Information given —

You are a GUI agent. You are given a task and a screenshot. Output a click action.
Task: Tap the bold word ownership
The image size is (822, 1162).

==

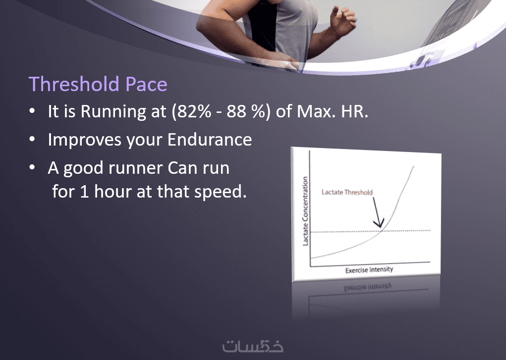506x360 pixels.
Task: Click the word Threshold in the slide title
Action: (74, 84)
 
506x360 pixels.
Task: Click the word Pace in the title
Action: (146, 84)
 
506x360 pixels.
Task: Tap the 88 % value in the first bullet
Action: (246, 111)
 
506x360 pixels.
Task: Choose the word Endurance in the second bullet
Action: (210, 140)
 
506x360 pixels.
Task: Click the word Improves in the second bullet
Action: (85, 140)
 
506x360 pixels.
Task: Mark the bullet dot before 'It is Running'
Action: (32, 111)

==

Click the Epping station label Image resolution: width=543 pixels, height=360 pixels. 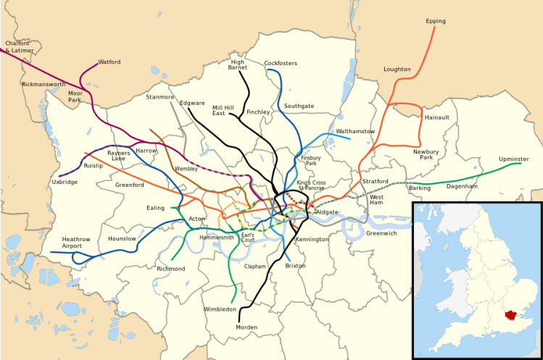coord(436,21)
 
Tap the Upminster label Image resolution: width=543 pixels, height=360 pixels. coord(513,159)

Exercise directions — Format the lines between the one holding "You are a GUI" and the one holding "The image size is (822, 1162).", inclusive, as a JSON list of strings with one string per line, leaving out blank lines.

Answer to this problem —
[
  "You are a GUI agent. You are given a task and a screenshot. Output a click action.",
  "Task: Tap the bold word ownership",
  "The image size is (822, 1162)."
]